Monday 16 March 2015

Was slavery the primary cause of the Civil War? Explain. In any scenario could the Civil War have been avoided?

Slavery per se was not the primary cause for the Civil War; economic reasons were the primary causes. But, slavery certainly played a large part of the Southern economy.

The development of an agrarian economy in the South that was dependent upon slavery and the expansion of an industrial economy in the North that was based on free labor set up the incompatibility of these economies that led to the conflicts which effected the War Between the States. 


Among these conflicts were sectional conflicts over territories in the West which both sections of the country saw as necessary to their continued development: the North needed more areas for the growth of food as its populations grew; the South desired more land for its agrarian economy. There was also the "foot-race between the competing labor systems"; that is, the creation of new slave or free states. This became a contentious issue, for if the states of one labor system (free vs. slave) became larger in number than the other's, the Congress of the United States could pass laws abolishing the system of labor of the smaller block of states.


The North was becoming more and more unwilling to allow the South to expand slavery as there were many who objected to it on moral grounds and others who did not want the West to become slave states for political reasons. Added to this issue, there was the issue of tariffs. Because the North wanted their industries to prosper, it imposed tariffs on products coming into the country. Since the South needed many of the products made by industries of the North or other places, it had to pay tariffs. Therefore, the South tried to stop tariff increases. 


Compromise with the South became less and less likely with the North because of the moral, political and economic issues of slavery and the economic issue of tariffs.
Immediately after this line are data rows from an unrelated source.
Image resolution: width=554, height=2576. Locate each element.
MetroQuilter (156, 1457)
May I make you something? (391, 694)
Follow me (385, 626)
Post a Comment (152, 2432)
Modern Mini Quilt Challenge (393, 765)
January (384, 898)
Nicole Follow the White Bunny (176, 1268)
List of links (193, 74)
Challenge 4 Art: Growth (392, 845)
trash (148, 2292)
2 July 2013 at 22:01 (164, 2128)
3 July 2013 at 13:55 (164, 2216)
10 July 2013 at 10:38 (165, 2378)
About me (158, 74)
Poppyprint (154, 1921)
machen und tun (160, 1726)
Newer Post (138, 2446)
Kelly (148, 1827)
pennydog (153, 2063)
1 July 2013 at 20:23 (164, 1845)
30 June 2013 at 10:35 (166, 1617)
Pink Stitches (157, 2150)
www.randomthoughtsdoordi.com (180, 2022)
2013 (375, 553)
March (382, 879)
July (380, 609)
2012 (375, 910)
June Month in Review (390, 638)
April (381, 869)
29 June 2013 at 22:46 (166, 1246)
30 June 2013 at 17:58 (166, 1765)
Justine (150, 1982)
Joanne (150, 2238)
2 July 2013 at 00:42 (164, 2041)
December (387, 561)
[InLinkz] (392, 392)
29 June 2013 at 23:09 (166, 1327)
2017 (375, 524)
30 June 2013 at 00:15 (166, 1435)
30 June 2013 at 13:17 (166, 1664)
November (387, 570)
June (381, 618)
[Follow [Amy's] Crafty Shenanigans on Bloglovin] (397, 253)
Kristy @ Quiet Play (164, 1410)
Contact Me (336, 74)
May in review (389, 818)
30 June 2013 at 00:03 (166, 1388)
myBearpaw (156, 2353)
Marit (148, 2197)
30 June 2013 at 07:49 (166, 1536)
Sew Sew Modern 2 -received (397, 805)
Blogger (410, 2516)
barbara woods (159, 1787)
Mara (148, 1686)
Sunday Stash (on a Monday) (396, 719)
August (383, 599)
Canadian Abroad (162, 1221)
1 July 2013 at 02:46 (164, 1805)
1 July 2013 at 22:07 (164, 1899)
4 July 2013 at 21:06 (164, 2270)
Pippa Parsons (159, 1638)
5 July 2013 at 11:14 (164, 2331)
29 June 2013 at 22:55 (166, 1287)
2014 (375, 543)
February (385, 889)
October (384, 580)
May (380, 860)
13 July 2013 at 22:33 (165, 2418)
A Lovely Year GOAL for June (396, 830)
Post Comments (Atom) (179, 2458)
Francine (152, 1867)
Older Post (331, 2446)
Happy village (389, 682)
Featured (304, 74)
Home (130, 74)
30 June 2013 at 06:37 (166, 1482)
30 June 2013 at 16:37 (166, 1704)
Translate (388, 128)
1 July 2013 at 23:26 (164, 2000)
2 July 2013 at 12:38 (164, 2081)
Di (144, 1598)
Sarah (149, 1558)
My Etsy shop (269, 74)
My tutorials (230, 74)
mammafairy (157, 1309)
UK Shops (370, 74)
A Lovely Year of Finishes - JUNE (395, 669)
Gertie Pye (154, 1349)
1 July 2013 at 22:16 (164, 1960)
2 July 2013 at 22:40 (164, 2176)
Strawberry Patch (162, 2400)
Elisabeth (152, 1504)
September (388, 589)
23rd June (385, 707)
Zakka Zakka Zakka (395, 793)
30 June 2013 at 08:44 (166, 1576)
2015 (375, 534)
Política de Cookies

In 1854 this Northern opposition led to the formation of the Republican Party, which then supported the interests of the North [Encyclopedia. com]. When Abraham Lincoln was a candidate for president, he supported entirely the economic interests of the North; so, when he became president, the South felt it had no choice but to secede from the Union if it wished to preserve its economic system, a system that included slave labor.


While there are a number of viewpoints on the Civil War, one viewpoint is that this war could have been avoided if Lincoln had allowed to South to secede, an act which was constitutional according to Jeffersonian democracy:



This was a right that continued throughout the initial drafts of the Articles of Confederation, the Constitution and the Declaration of Independence.



But, instead, President Lincoln ordered the military blockade of the ports that belonged to the South, which was actually an act of war.